▶ [Challenge] Please repeat the lines below word for word, leaving out the pictures.

[Dataset rows]
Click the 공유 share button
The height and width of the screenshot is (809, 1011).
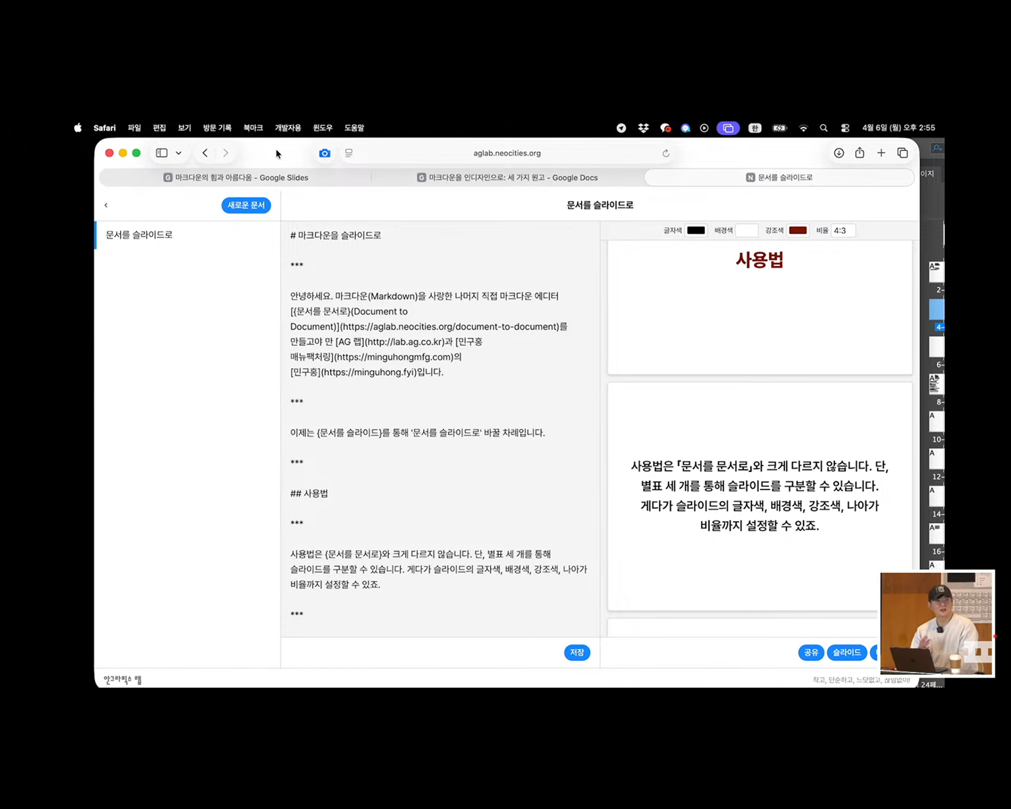tap(811, 652)
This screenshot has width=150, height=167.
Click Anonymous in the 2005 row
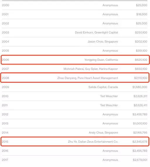click(x=110, y=51)
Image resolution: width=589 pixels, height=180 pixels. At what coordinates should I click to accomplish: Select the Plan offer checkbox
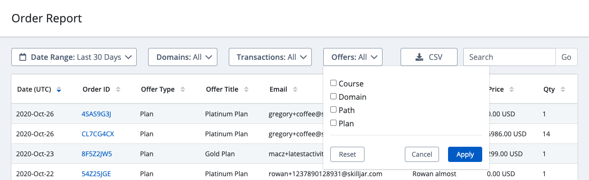point(333,123)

▶ [Result of the exercise]
Click the 공유 share button
The height and width of the screenshot is (809, 1011).
tap(811, 652)
This screenshot has width=150, height=167.
Click Anonymous in the 2005 row
click(x=110, y=51)
Image resolution: width=589 pixels, height=180 pixels. At what coordinates should I click to accomplish: Select the Plan offer checkbox
point(333,123)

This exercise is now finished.